在元代山水画中,表达出对率真平淡风格的极致追求。虽说沈括等人认可并评价了董源笔下江南山水的率性纯粹,但在宋代,对平淡天然风格的董源山水画,则持一定的保留意见。在郭若虚看来,画作风格以关、李和范著称,而董源仅仅是精通山水,远不如王维和李思训。以雄壮风格而著称的三家山水,不再成为元代的文人雅士所追捧的对象。
追求内心的平静,文人画家希望从古人那里找寻契合于情趣的东西。在元代文人眼里,董源纯粹率真的画风备受推崇。因摹仿董源,赵孟頫的《水村图》而发生了变化,特别是《洞庭东山图》中,颇具董源之风范,设色以淡青绿为主。黄子久的山水,师从董源且更胜一筹,其笔下的《富春山居图》,临摹于董源,非常之纯粹天真。吴镇,也因学董源而出现了变化。王蒙与董源在风格上有异曲同工之妙。后人评论倪瓒风格,自成一派,不过在本质上,还是带有董源之风。
可以说,董源影响了每一个元代文人画家。高克恭习画初期,从“二米”开始,晚年之后也颇受董源影响;赵雍笔下山水,不仅受其父影响,而且深得董源之神韵;而对于方从义而言,虽然以“二米”云山见长,但其笔下作品,亦有董氏之风。
(二)以书入画
在元代文人画作中,经常把画与书结合在一起,以书入画在唐宋年代并不多。随着赵孟頫等人对此风格推崇,加之柯九思通过线性塑造出具体的物象,并与不同书体联系起来。以书入画这一理念,从唐宋时期的鲜少涉及,到元代开始运用,不仅具有理论实践意义,且升级到审美的内在标准。在元代画家的笔下,书与画融合在一起,创作出诸多精湛的作品,为后世所关注。
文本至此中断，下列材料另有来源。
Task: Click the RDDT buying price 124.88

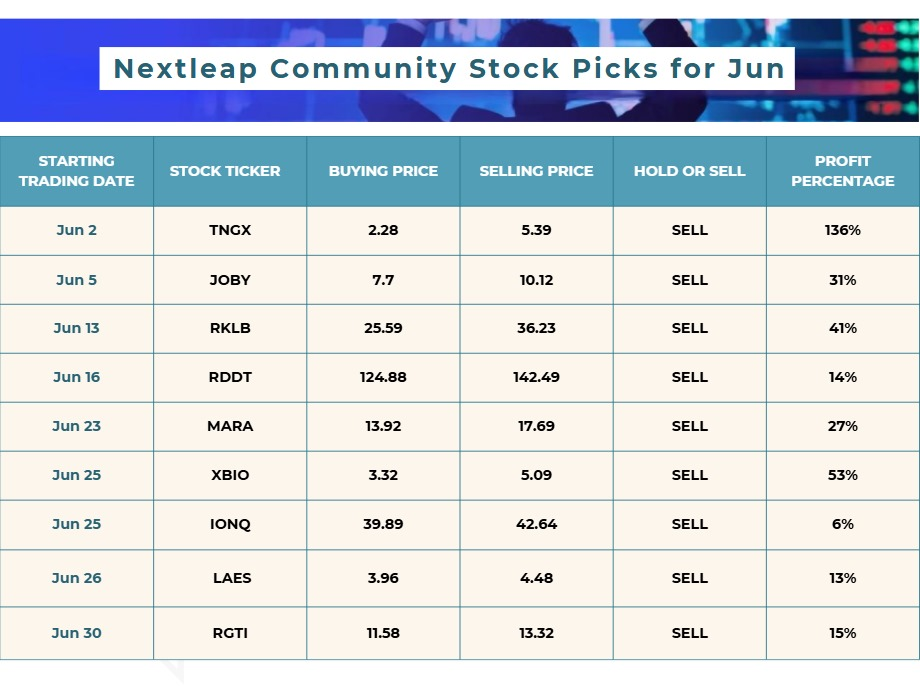Action: coord(383,377)
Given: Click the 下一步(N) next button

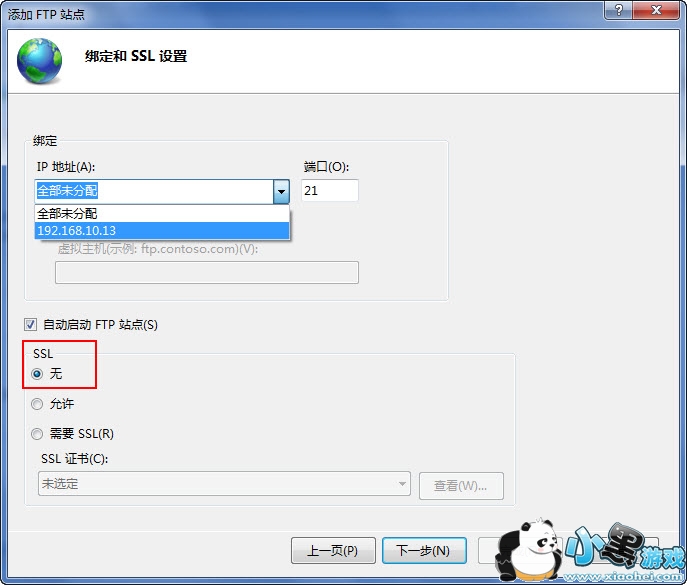Looking at the screenshot, I should [424, 550].
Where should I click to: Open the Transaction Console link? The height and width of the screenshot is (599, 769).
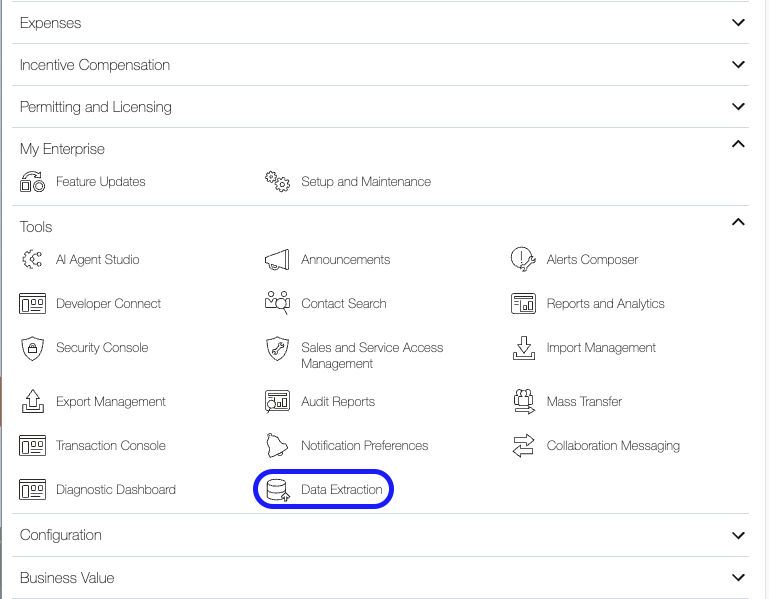(110, 446)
对元代的文人志士而言,因特殊的时代背景,彼时锋利强劲的南宋山水绘画风格,很难贴合他们内心柔和文雅的行径,在这一需求和历史背景的作用下,赵孟頫在南宋山水画的基础上,大刀阔斧地提出了“以书入画”的理念。赵孟頫推崇以笔着手,融合南北笔法精髓,通过多元化的风格,采用水墨的方式完成画作,营造出温和、肃穆、刚柔兼具的风格。其画作《竹石图轴》,就兼具了李、郭的画法,完成了长松画法,使得每一个松针不仅茂盛而且坚挺,少了郭熙浑厚的气势,也少了水墨温润的气息。作为其稳定的山水画作中最简的作品之一,采用淡墨枯笔完成了画作中的山丘树石,颇有书法之风,在转折顿挫之处,又带有一丝情趣。他开创了以书入画的时代新风,画作中带有浓郁的书法墨韵。
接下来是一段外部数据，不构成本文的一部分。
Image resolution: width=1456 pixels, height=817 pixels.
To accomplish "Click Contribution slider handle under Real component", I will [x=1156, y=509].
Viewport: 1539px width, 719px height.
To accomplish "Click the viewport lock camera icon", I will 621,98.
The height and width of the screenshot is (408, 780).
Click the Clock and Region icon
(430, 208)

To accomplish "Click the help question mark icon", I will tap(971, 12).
居于特殊的历史背景下,衍生了“以书入画”的理念。从本质上说,颠覆了南宋画派重墨的风格,以情趣书法的方式取而代之,在元人文人画发展洪流中,标志性的特征在绘画中融入了书学的素养。在元代之前,为了有利于笔墨形体的塑造,在书画用笔方面,把其一致性用到了首位。元代之后的笔墨形式,更注重构形作用,从而使其审美价值更标新立异。
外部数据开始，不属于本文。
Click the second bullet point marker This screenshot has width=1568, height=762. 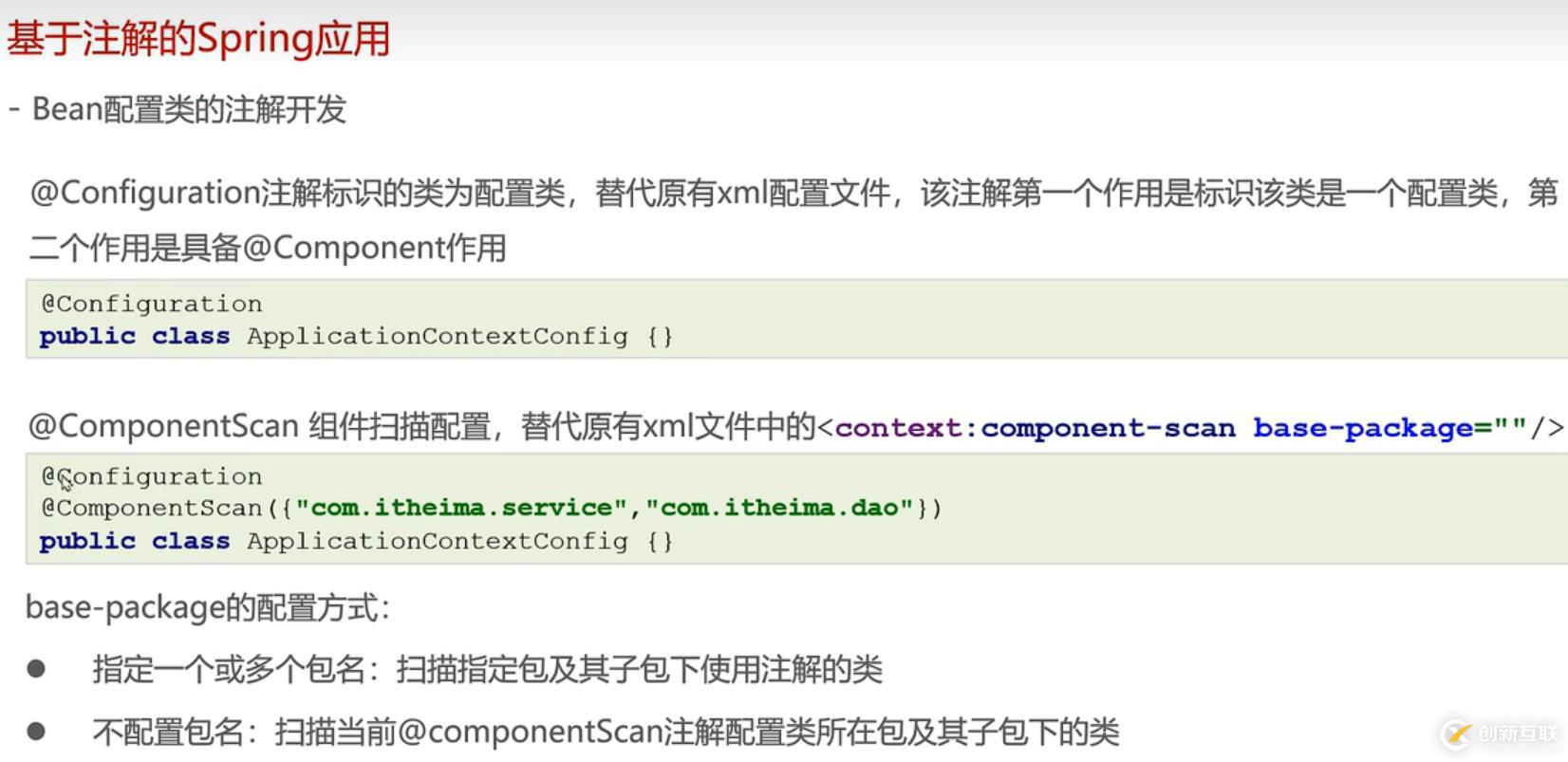click(x=37, y=731)
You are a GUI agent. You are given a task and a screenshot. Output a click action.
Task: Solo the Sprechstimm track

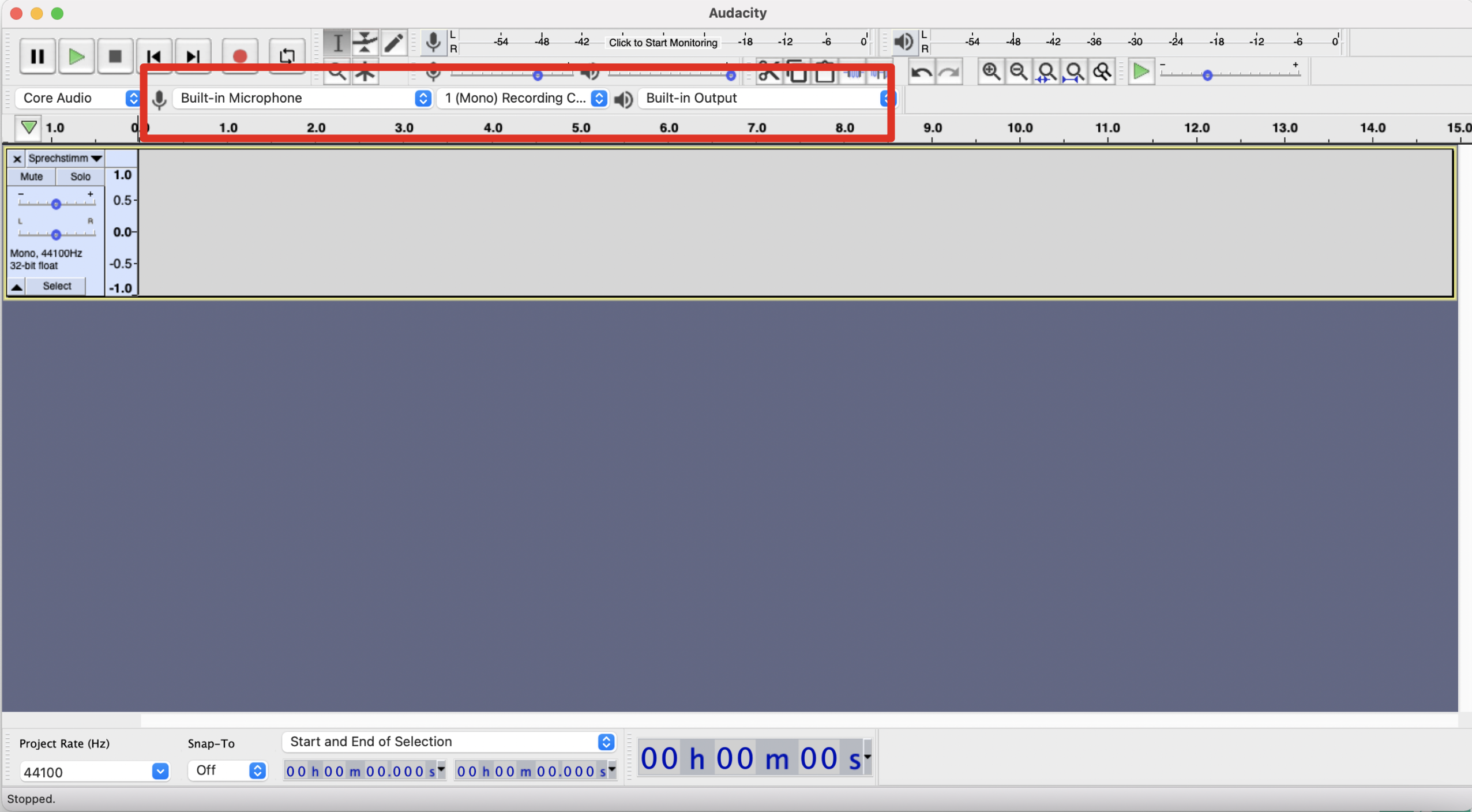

钱选以士气与书法相连的形式,而黄公望更看重笔墨清淡之分,这类笔墨更具士气,更为洒脱,颇具士人家风。在倪瓒看来,需要有草草的逸笔,方可有逸气的表现。同时在绘画中,注重墨韵和笔法,这关乎画家的品性,与气韵相关。郑昶曾言,论画中笔墨,相较于前人的华丽制作,元人的简逸之韵更胜一筹。
(三)不求形似
文人画的创作,深受老庄思想的影响,会遵循于内心,驰骋于虚静状态,更崇尚表象之外的意境。意境超过了本体的高度,具有虚灵明觉之心。画家在创作中,以本体的知觉体验为主,不断地反思、体验、感悟,他们不再对客观事物的特征进行临摹,而是一种带有内在特征的思维方式,在艺术创作中,不断凸显冥思苦想的艺术体验。在画作中,不仅重形式,更重意境。不再以五彩为主,而选择了纯粹的水墨,使其蕴含着中国式的美学原理发挥到了极致。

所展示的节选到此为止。